2009-02-22T16:45:03Z

Ladies, gentlemen: behold, an ECMAScript compiler for Guile!

$ guile
scheme@(guile-user)> ,language ecmascript
Guile ECMAScript interpreter 3.0 on Guile 1.9.0
Copyright (C) 2001-2008 Free Software Foundation, Inc.

Enter `,help' for help.
ecmascript@(guile-user)> 42 + " good times!";
$1 = "42 good times!"
ecmascript@(guile-user)> [0,1,2,3,4,5].length * 7;
$2 = 42
ecmascript@(guile-user)> var zoink = {
                           qux: 12,
                           frobate: function (x) {
                              return random(x * 2.0) * this.qux;
                           }
                         };
ecmascript@(guile-user)> zoink.frobate("4.2")
$3 = 37.3717848761822

The REPL above parses ECMAScript expressions from the current input port, compiling them for Guile's virtual machine, then runs them -- just like any other Guile program.

Above you can see some of the elements of ECMAScript in action. The compiler implements most of ECMAScript 3.0, and with another few days' effort should implement the whole thing. (It's easier to implement a specification than to document differences to what people expect.)

The "frobate" example also shows integration with Guile -- the random function comes from current module, which is helpfully printed out in the prompt, (guile-user) above.

In addition, we can import other Guile modules as JavaScript, oops, I mean ECMAScript objects:

ecmascript@(guile-user)> require ('cairo');
$1 = #< b7192810>
ecmascript@(guile-user)> $1['cairo-version']();
$2 = 10800

I could automatically rename everything to names that are valid ES identifiers, but I figured that it's less confusing just to leave them as they are, and require ['%strange-names!'] to be accessed in brackets. Of course if the user wants, she can just rename them herself.

Neat hack, eh?

what the hell?

I realize that my readers might have a number of questions, especially those that have other things to do than to obsessively refresh my weblog. Well, since I had myself at my disposal, I decided to put some of these questions to me.
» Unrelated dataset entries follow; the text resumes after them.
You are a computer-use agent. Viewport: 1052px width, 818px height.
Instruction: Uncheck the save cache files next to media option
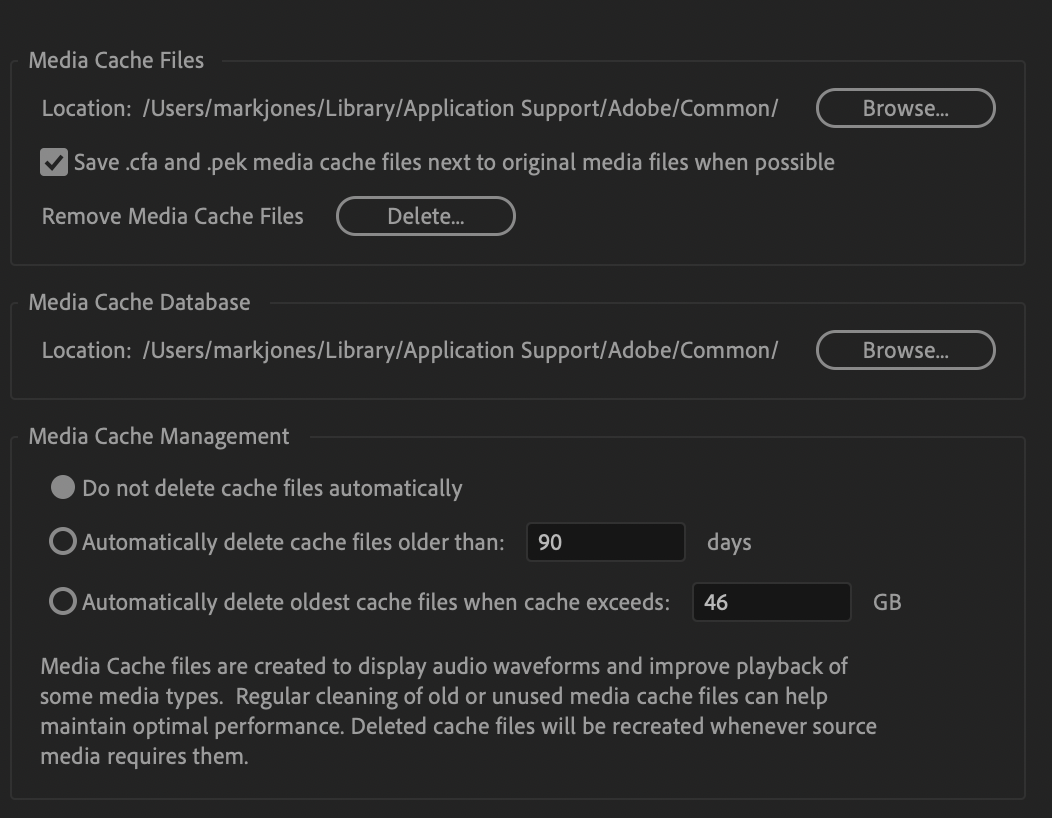pyautogui.click(x=55, y=163)
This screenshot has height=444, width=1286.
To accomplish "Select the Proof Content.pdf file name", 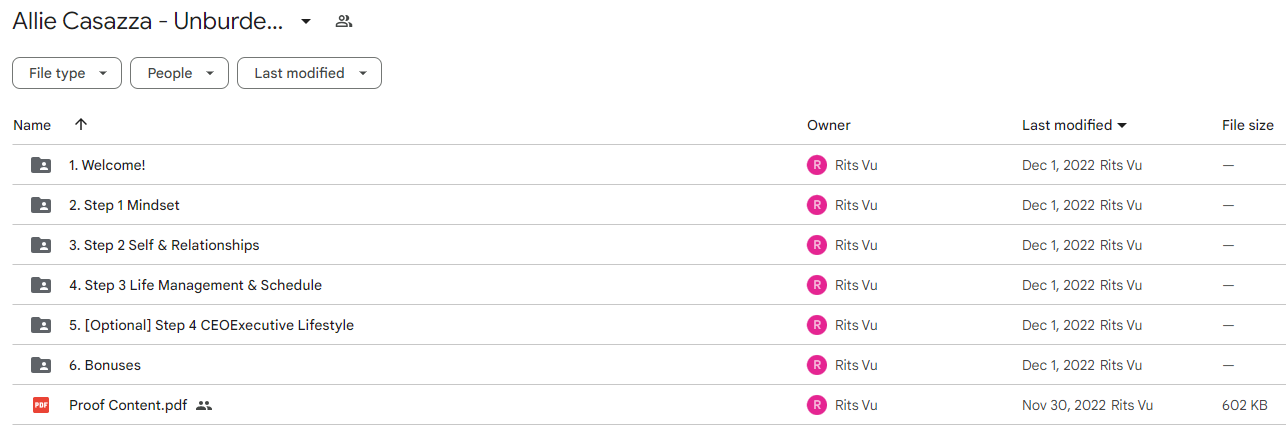I will tap(128, 405).
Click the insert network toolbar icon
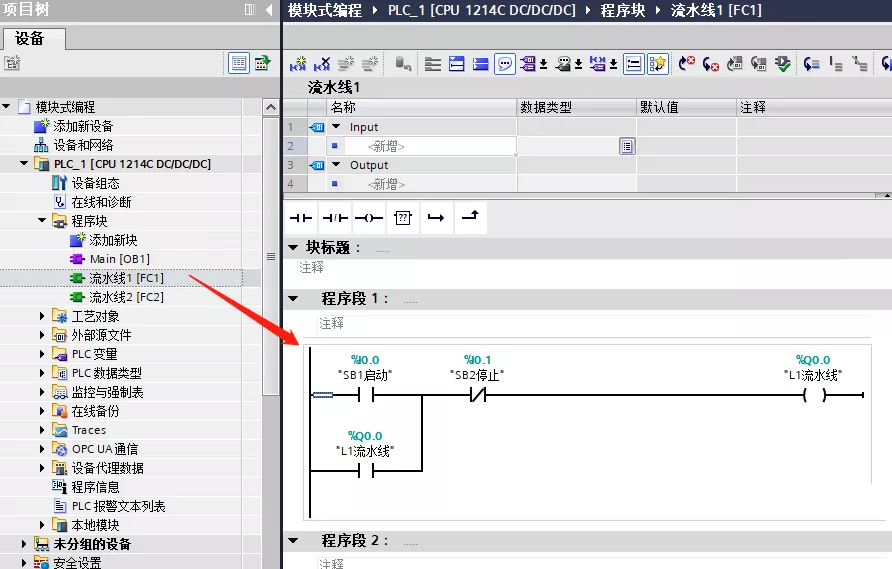Screen dimensions: 892x569 tap(298, 64)
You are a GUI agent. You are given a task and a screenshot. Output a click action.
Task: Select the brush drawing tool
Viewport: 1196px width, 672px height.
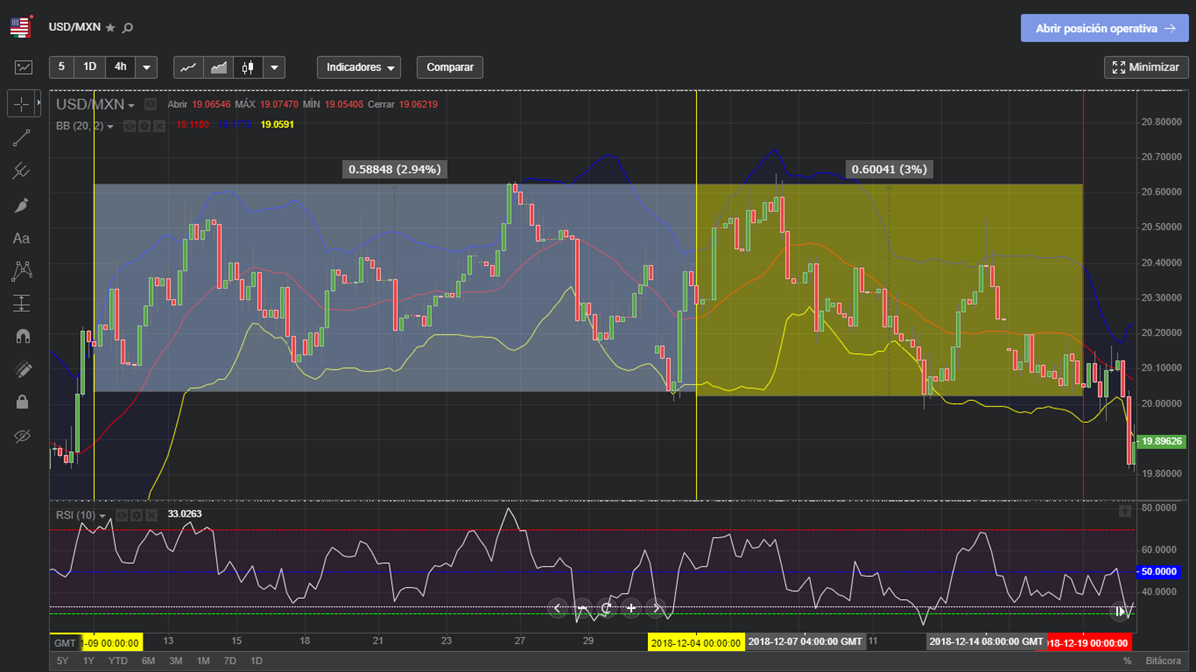coord(23,204)
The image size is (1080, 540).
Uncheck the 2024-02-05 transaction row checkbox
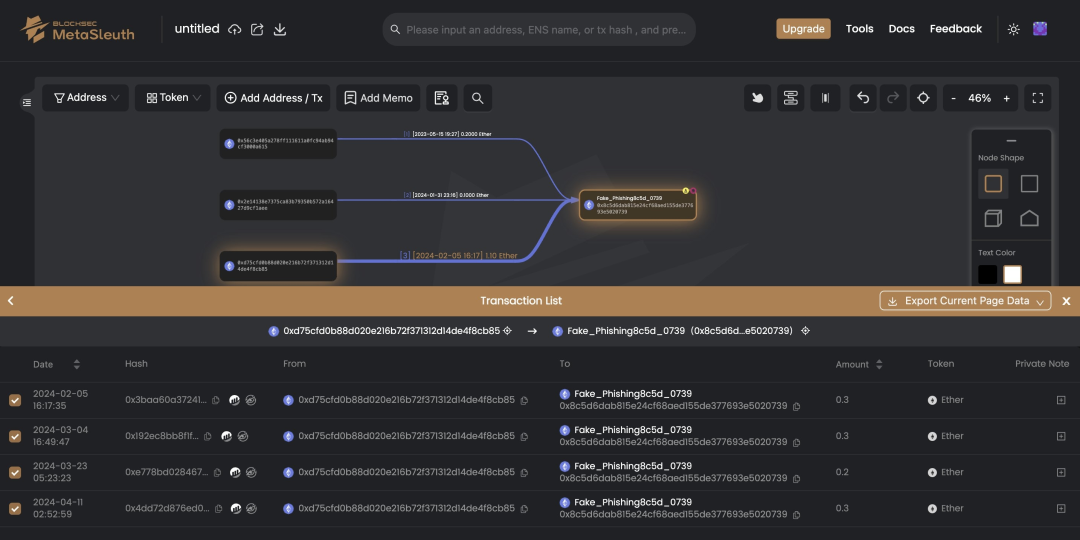tap(15, 400)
So, Andy, why did you implement this?

Well, I've been hacking on a compiler for Guile for the last year or so, and realized at some point that the compiler tower I had implemented gave me multi-language support for free.

But obviously I couldn't claim that Guile supported multiple languages without actually implementing another language, so that's what I did.

I chose ECMAScript because it's a relatively clean language, and one that doesn't have too large of a standard library -- because implementing standard libraries is a bit of a drag. Even this one isn't complete yet.

How does it perform? Is it as fast as those arachno-fish implementations I keep hearing about?

It's tough to tell, but it seems to be good enough. It's probably not as fast as compilers that produce native code, but because it hooks into Guile's compiler at a high level, as Guile's compiler improves and eventually gets native code compilation, it will be plenty fast. For now it feels snappy.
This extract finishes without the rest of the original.